Je ferme les yeux, prêt à prendre le coup qui m'est destiné. Peut-être bien qu'il me sera fatal. Peu importe. Je me mets en boule sur le sol, comme l'enfant misérable que je suis. Ceci est mon sort, mon destin. Soit.
"Gaster, respire."
J'ouvre de nouveau les yeux. Je sais plus où je suis. Mais je vois une silhouette lumineuse et familière devant moi. Une chaleur se dégage de Grillby, qui est à genoux sur le sol devant moi. Il inspire fort, me regardant droit dans les yeux, j'essaye de faire pareil. J'ai du mal à me contrôler, encore en train de pleurer. Mes côtes semblent expulser l'air que j'inspire d'elles-mêmes.
Je veux abandonner. Mais Grillby me regarde droit dans les yeux, une main sur le torse, m'attendant. Je ne peux pas le laisser tomber. J'inspire, comme je peux. Il me fait signe d'expirer, je le suis. "Grillby, j'ai... J'ai besoin de toi." C'est lamentable. Mais je suis déjà au sol, je pense que je peux dire que je ne tomberai pas plus bas.

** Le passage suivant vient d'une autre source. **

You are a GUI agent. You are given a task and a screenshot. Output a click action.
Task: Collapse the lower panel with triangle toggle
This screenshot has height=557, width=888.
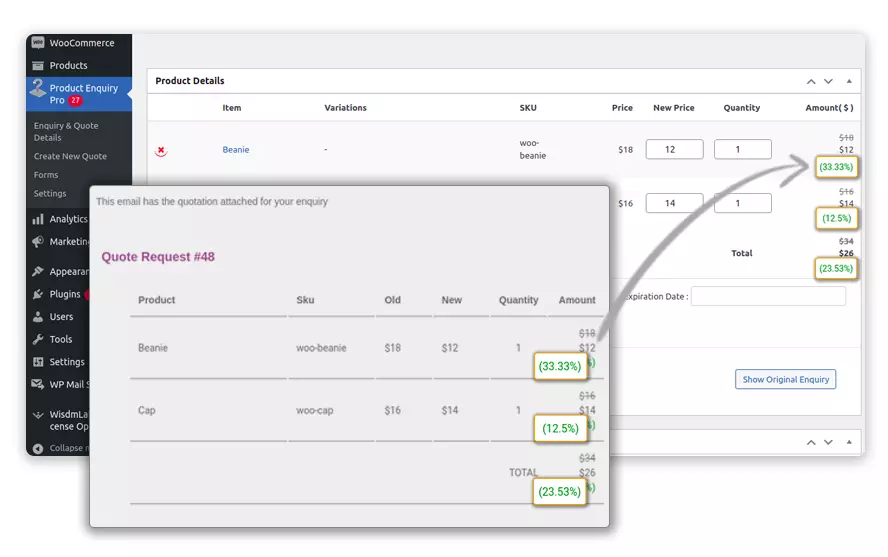(849, 442)
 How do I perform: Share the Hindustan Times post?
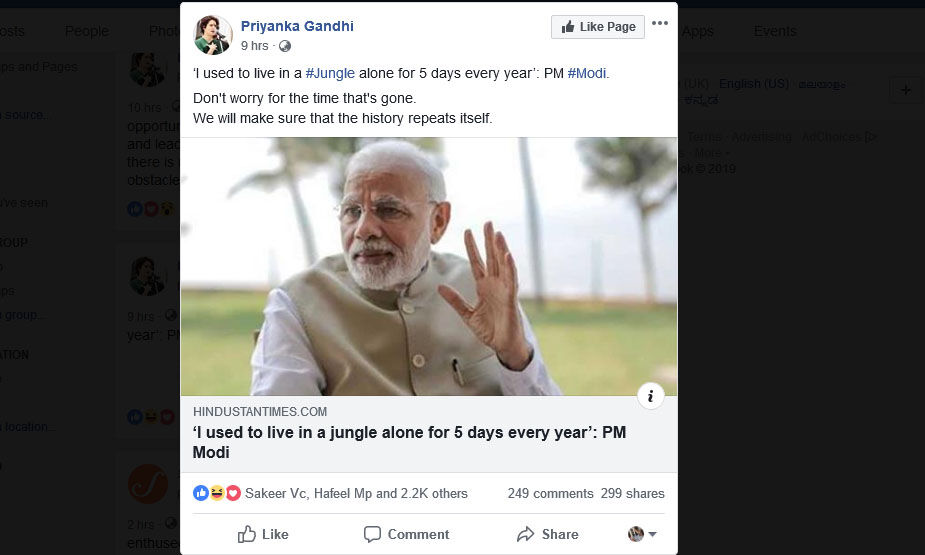coord(548,535)
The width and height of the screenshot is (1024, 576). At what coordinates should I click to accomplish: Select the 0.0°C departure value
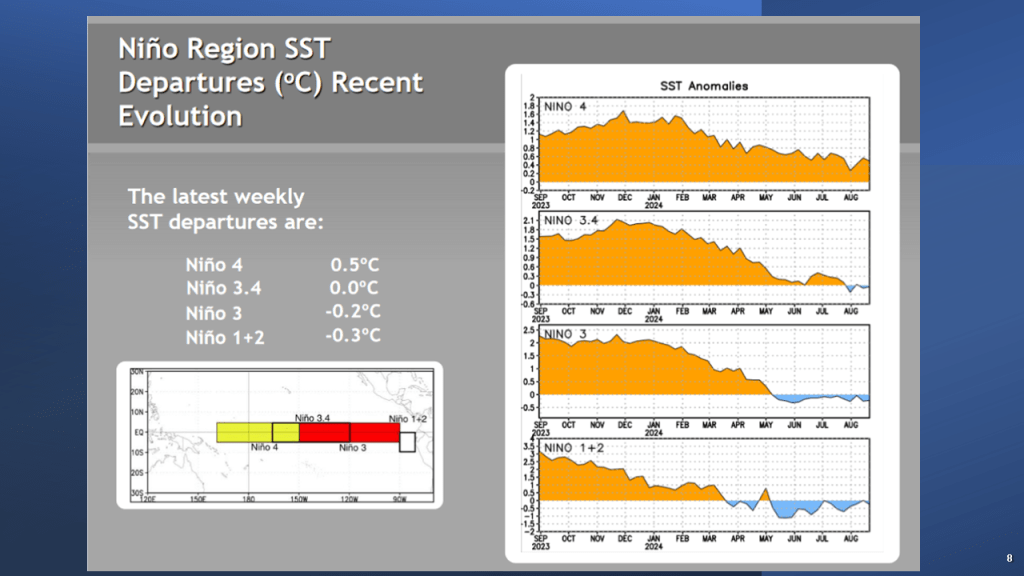coord(354,289)
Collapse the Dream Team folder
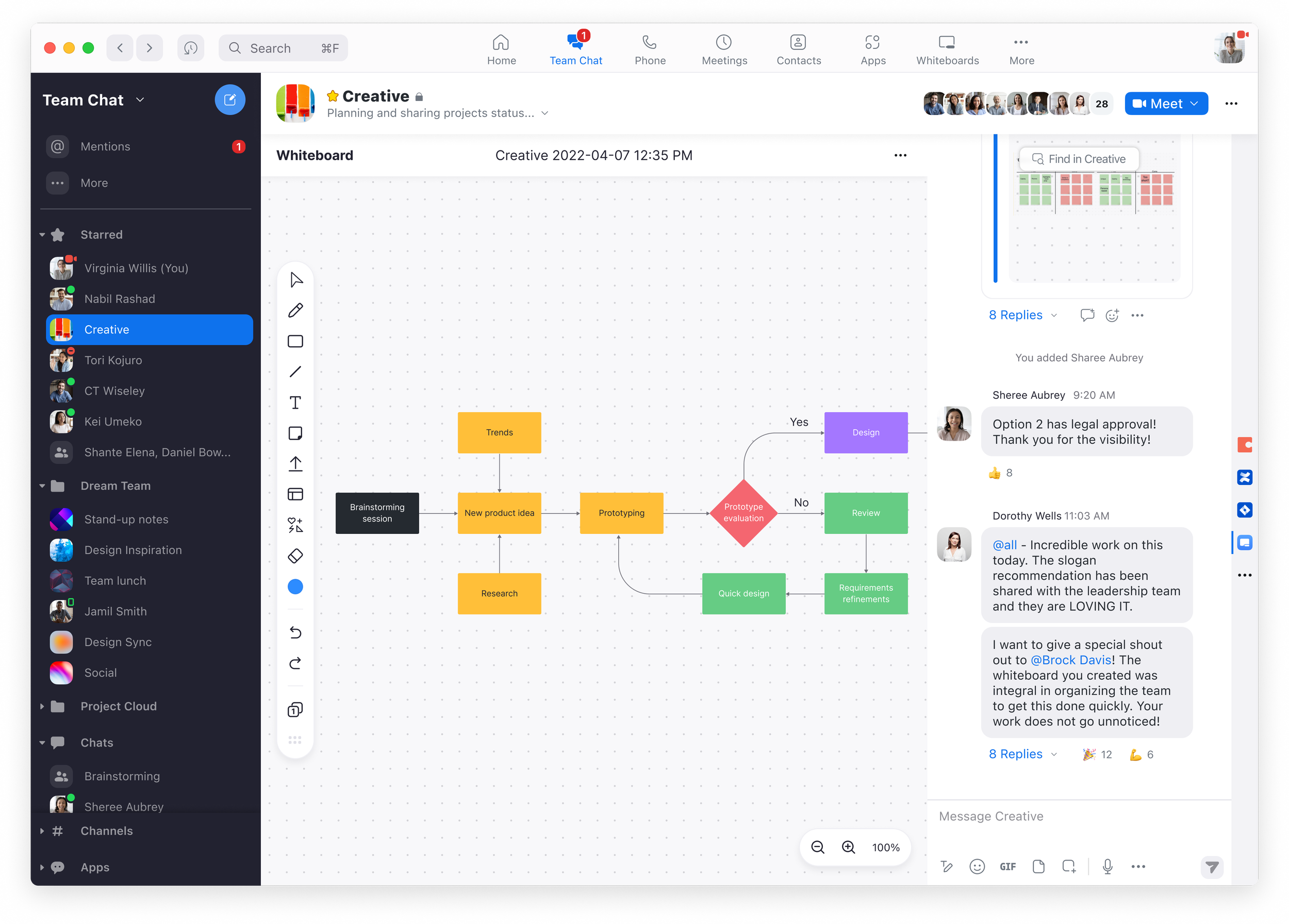The width and height of the screenshot is (1289, 924). pyautogui.click(x=42, y=486)
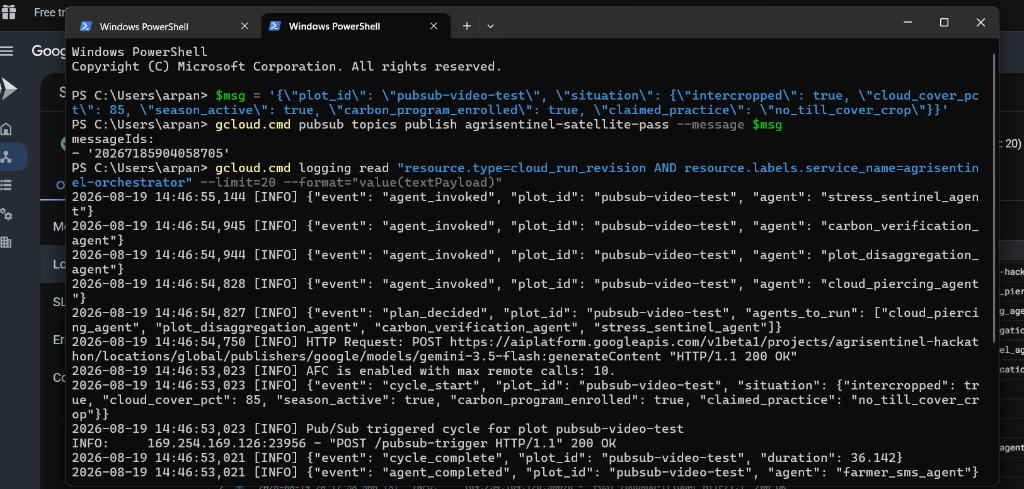Expand the new tab profile dropdown chevron
This screenshot has height=489, width=1024.
pyautogui.click(x=490, y=26)
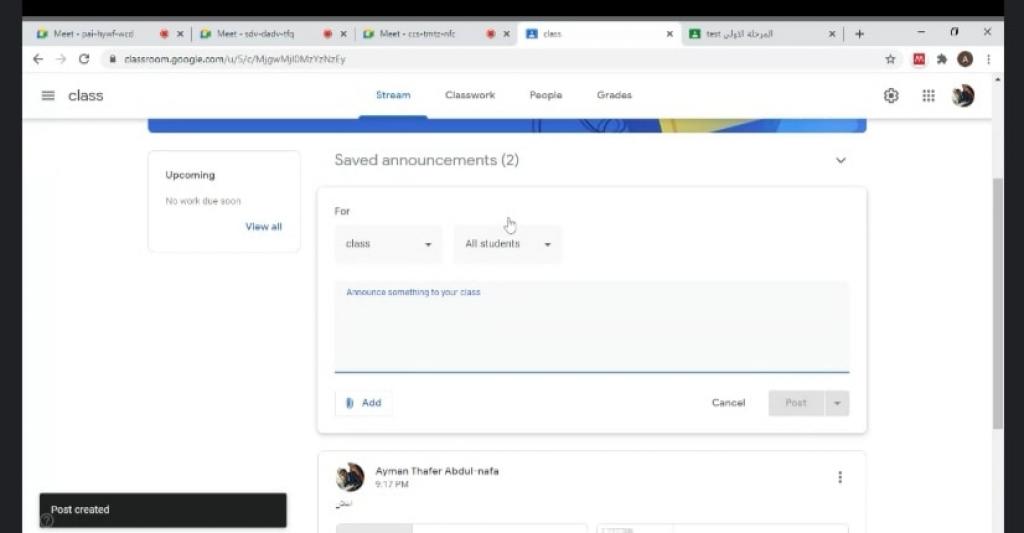The width and height of the screenshot is (1024, 533).
Task: Open the three-dot menu on Ayman's post
Action: [840, 477]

Grillby s'approche. "Tu veux quoi?"
J'essaye de me relever. Il m'aide. J'ai pas la force ni l'envie de me relever. Et à ce stade, je pense que l'impression qu'il a de moi est faite. Je me laisse tomber sur lui. Sa chaleur m'envahit, je pleure encore. Il enroule ses bras autour de moi, après un moment d'hésitation. C'est tellement confortable, et j'aimerais tellement pouvoir en profiter. Mais je chiale dans les bras de Grillby pendant qu'on est assis par terre.
"Tu veux en parler?"
Peut-être que je devrais au moins lâcher un des quatorze mille morceaux que je garde pour moi. Les larmes cessent de couler, et j'arrive enfin à me mettre droit. Toujours par terre, mais personne n'a l'intention de se relever.
"Je... Me suis encore réveillé d'un cauchemar. Ce qui a bien mis l'ambiance pour quand j'ai retrouvé Alphys dehors. Je suis inquiet, sans doute trop. Mais je veux pas que qu'une seule personne de plus ne meurt par ma faute..."
"Par ta faute?" Il me regarde, perplexe. "Ce n'est pas de ta faute. Tu fais de ton mieux."
"Je ne fais rien."
"On ne peut rien faire pour l'instant. Essaye de ne pas trop y penser, au moins pour ce matin." Il se relève, puis me tends le bras. "Viens, je pense que t'as besoin d'un verre. Et j'en prendrais bien un avec toi."
Je prends sa main, et il me tire vers lui. Je suis relevé. Il garde une main près de ma taille, l'air de vouloir me rattraper si jamais je tombe encore.
On marche tous les feux vers le comptoir.
Un verre pour oublier, comme d'habitude. Mais maintenant je n'ai plus grand chose à cacher.
Il lui manque juste un bout d'information sur moi, qu'il ne va jamais savoir. Je vais m'en tenir certain.